The Havana Malecón* is getting ready for Carnival. On the Piragua,* tents have been set up for restaurants serving international food and colorful kiosks rise throughout the area. One can already see, on the pavements and in the portals, the metal structures used for reviewing stands, while groups practice the choreography they will show off beginning on Friday.
Because of the successive changes in dates that our popular celebrations have been subject to, we are a people who are never sure when carnivals start. The announcements that they are about to begin surprise us, and we aren’t even all that frustrated when we hear they have been suspended. I remember the summer of 2006, when we were left with the painted floats, having been told that Havana’s conga drums didn’t fit with the somber conditions surrounding the illness of Fidel Castro.

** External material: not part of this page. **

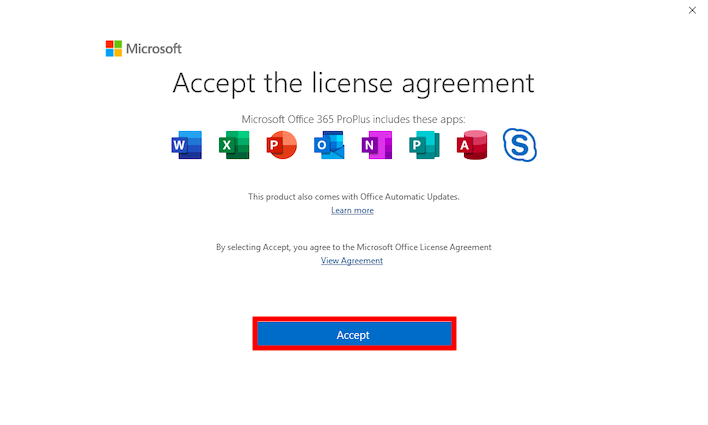
Task: Click the Microsoft wordmark text
Action: point(154,48)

Luckily, this year the bands might play. We continue living in a schizophrenic carnival: most of the products are sold for convertible pesos, with a small portion of the pleasures set aside for those who only have Cuban pesos.* Due to violence and poverty, our revelries have ceased to be a place for the whole family. But even so, it is a time to shrug off the slogans, the shortages and the frustrated expectations. Dancing is a magnificent way of forgetting.

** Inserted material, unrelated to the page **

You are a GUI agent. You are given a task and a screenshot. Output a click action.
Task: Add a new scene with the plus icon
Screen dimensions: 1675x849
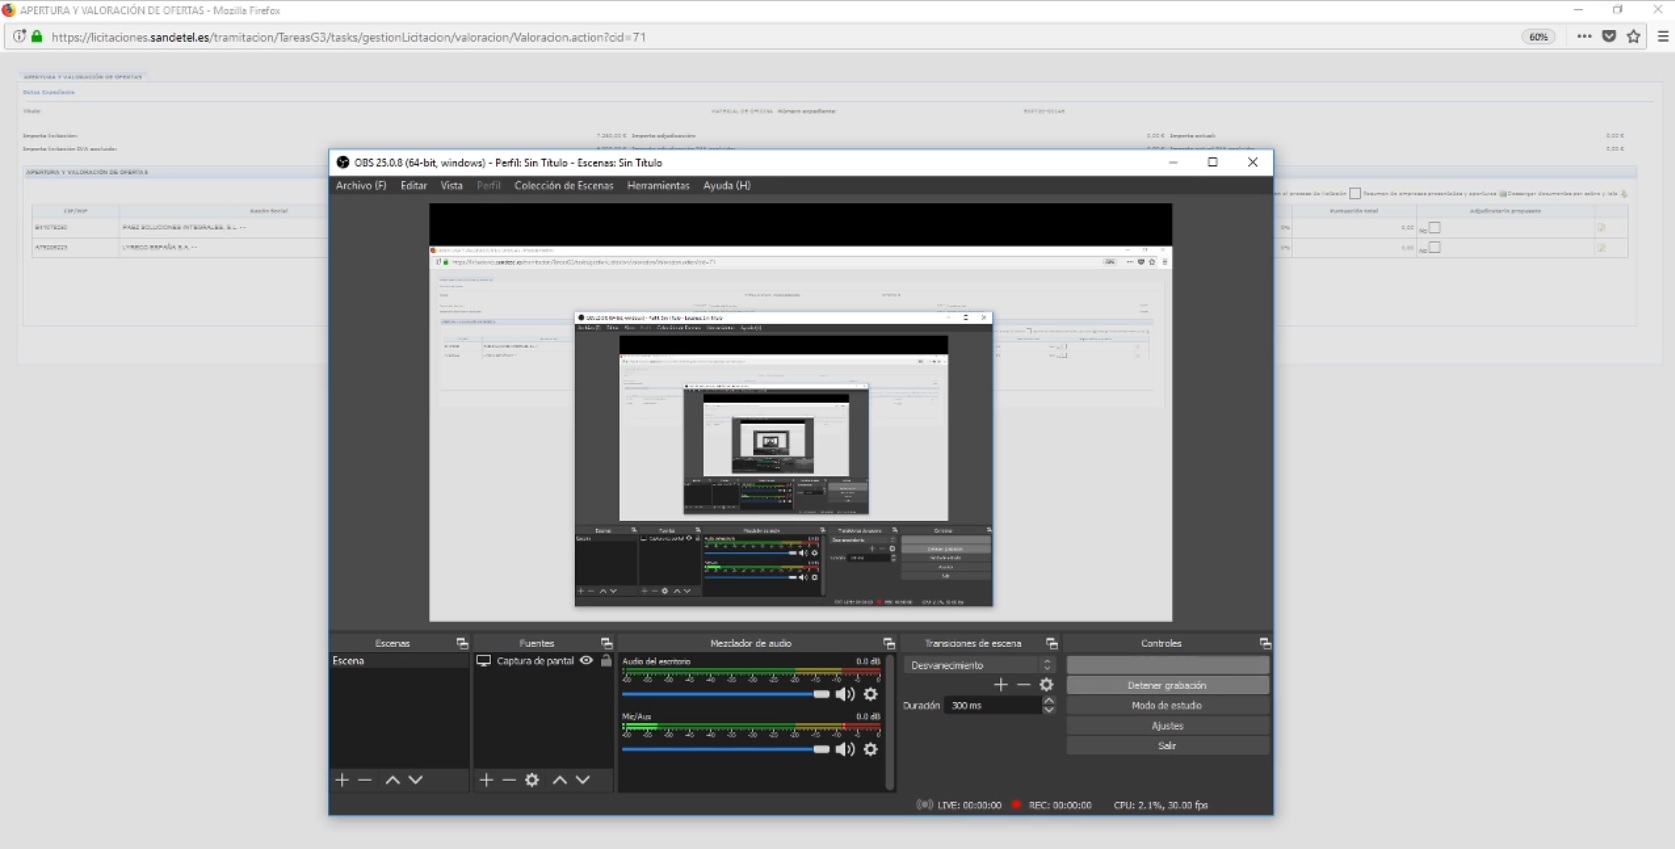(x=342, y=780)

And so we will have a festival along the same perimeter of the coast where, fourteen years ago, Habaneros demonstrated their discontent in a social uprising.* We will drink, all along the wall that has felt the weight of makeshift rafts heading north. We will enjoy salsa and reggaeton, on the same ocean front avenue that hasn’t seen ‘official’ demonstrators chanting slogans and waving little flags in months. To this Malecón, that has witnessed our shouts, our departures and our feigned sentiments, we will go, for a few days, to amuse ourselves.
Translator’s notes:
Malecón: The seawall and the street along it that circle Havana.
Piragua: An area on the Malecón between the Hotel Nacional and the U.S. Interests Section where concerts and dances are held.